It’s time open source focused on usability
Open source is slouching towards individualization as every new framework or open source architecture has its own particular API, layers, or even wire protocol. In this article, Yaron Haviv explains why the open source community needs to work towards collaboration and standardization for the good of us all.
Public cloud adoption is growing rapidly. At the same time, cloud providers continue to announce a slew of products, all fully integrated and simple to use. Cloud services which have traditionally been proprietary, now go up in the stack. They’re not competing with infrastructure companies anymore – cloud services are now challenging established database vendors, open-source big data and container frameworks, security software and even developer and APM tools.
While open-source is a key ingredient, the public cloud is proving that usability and integration are more important to many customers than access to an endless variety of disjointed open source projects. It’s quite clear to customers that while proprietary cloud solutions may lock them in, simplicity and time to market still outweigh long-term freedom.
A wake-up call for the tech and software industry
We must favor collaboration, standardization and full stack integration over hundreds of overlapping open source projects.
Back in the day, we used to focus on creating modular architectures. We had standard wire protocols like NFS, RPC, etc. and standard API layers like BSD, POSIX, etc. Those were fun days. One could purchase products from different vendors and they actually worked well together and were interchangeable. There were always open source implementations of the standard, but developers also built commercial variations to extend functionality or durability.
The most successful open source project is Linux. We tend to forget it has very strict APIs and layers. Official standards (USB, SCSI…) must often back new kernel implementations, so that open source and commercial implementations live happily side by side in Linux.
If we contrast Linux with the state of open source today, we see a wide range of overlapping implementations. Take the big data ecosystem as an example: in many cases there are no standard APIs, or layers, not to mention standard wire protocols. Each processing framework (Spark, Flink, Presto) has its own data source API. Projects are not interchangeable, causing a much worse lock-in than commercial products which conform to a common standard.
How did we get here?!
The tech industry is going through monumental change driven by digital transformation. This effects the infrastructure and software stack dramatically. The old guard is in survival mode and we seem to be missing responsible tech leadership to define and build a modular stack for the new age. We’ve got to exercise responsibility and work together with a focus on integration, not code. All cloud providers should join in so that we can benefit from interchange/pluggable cloud services.
It’s good to see The Linux Foundation and its members try to make sense of this mess. CNCF and projects like Kubernetes have working groups (SIGs) to define APIs and implementations, open communications channels in Slack alongside agreed release schedules. The next step is greater collaboration across container frameworks as well.

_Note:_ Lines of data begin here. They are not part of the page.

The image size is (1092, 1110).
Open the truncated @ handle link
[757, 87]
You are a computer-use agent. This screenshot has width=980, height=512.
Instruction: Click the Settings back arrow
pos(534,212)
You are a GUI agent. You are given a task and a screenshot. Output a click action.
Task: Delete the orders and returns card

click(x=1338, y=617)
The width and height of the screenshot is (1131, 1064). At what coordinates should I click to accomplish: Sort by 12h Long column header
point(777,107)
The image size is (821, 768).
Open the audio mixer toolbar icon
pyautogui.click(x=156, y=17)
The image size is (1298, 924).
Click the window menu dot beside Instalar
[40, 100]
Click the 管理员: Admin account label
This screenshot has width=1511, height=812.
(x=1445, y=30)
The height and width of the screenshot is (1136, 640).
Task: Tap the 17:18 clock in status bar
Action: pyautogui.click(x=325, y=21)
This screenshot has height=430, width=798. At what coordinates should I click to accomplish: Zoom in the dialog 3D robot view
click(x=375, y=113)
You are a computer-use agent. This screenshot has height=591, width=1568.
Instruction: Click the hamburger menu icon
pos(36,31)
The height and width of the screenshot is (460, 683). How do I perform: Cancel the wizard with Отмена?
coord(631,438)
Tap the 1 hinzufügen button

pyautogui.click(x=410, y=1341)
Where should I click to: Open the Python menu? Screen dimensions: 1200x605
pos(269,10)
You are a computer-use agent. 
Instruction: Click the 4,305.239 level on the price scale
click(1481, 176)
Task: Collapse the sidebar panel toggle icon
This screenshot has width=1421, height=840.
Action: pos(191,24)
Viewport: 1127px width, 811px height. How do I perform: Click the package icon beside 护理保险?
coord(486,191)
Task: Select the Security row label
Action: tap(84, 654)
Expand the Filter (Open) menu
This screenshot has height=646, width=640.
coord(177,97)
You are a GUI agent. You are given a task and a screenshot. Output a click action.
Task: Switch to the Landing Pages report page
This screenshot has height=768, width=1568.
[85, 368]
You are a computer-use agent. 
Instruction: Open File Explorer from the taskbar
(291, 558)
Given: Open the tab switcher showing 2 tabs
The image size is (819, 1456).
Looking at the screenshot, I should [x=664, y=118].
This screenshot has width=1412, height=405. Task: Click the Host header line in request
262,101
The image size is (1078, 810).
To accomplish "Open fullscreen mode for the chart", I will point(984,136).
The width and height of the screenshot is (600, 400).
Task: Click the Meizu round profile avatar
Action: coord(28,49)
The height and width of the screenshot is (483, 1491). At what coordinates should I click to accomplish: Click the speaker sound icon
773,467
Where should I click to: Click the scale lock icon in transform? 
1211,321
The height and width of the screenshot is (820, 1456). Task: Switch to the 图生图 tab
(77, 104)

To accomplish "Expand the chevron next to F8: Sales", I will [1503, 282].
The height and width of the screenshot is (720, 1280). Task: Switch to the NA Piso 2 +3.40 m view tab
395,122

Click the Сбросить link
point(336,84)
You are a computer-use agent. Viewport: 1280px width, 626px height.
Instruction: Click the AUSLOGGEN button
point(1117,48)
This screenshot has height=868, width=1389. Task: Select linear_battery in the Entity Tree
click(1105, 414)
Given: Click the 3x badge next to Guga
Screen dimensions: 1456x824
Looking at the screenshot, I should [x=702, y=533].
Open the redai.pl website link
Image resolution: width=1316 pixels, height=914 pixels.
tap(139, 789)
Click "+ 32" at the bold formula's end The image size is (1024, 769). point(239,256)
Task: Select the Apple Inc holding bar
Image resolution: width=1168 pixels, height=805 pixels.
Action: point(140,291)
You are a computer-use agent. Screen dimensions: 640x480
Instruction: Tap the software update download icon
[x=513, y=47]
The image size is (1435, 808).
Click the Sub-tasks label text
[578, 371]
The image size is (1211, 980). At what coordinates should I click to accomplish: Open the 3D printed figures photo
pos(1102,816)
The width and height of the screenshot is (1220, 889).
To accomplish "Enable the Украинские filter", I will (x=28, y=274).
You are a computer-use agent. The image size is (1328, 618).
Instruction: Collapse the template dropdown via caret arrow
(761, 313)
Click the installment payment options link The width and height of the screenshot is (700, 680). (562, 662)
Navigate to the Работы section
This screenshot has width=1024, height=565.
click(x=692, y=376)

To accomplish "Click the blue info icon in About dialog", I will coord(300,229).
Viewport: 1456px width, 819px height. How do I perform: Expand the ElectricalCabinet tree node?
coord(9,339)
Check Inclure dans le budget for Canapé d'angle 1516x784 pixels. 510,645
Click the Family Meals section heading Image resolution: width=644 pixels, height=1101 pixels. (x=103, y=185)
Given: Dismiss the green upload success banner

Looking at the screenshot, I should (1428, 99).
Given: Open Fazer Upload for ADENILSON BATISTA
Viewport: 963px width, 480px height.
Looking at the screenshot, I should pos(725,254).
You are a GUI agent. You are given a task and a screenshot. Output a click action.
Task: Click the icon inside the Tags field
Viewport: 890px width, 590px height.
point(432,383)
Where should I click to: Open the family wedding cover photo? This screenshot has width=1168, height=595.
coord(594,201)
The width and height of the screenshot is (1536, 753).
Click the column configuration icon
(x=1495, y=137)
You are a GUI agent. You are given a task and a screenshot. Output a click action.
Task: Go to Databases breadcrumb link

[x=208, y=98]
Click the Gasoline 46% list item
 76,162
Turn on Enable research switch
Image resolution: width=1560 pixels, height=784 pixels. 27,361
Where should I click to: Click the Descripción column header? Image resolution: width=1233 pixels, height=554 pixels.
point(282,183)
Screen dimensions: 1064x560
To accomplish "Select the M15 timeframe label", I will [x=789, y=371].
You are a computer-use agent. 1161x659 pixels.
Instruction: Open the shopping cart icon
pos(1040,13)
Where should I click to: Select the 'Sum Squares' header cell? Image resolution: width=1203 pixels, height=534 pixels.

There are hundreds of participating companies that make contributions, and it’s great when they’re able to generate revenue on parallel products or management tools which make user life simpler, as it enables them to finance their open source work. However, it is paramount that baseline architectures and APIs between layers are standardized, so that customers have the freedom to use different components.
I’d like to see the Apache big data echo-system and ODPi closing rank with the same approach of defining layered APIs. The recent common file abstraction (HCFS) is a good start, but there is a lot more work to be done in eliminating project overlap and API sprawl – and getting it done will help ODPi get more active participants.
I suggest we also seek collaboration between CNCF and ODPi, because it doesn’t make sense for big data and cloud efforts to have their own way of scheduling, security, networking and data management. After all, most big data solutions are deployed in the cloud!
Collaboration and standardization is the only way to get back to a decent user experience, one in which we can easily build, secure and operate integrated stacks from independent components, with the ability to swap parts if need be and without getting locked into project-specific or cloud provider APIs. If we won’t do this, we will all lose and increasingly become technically enslaved to proprietary clouds.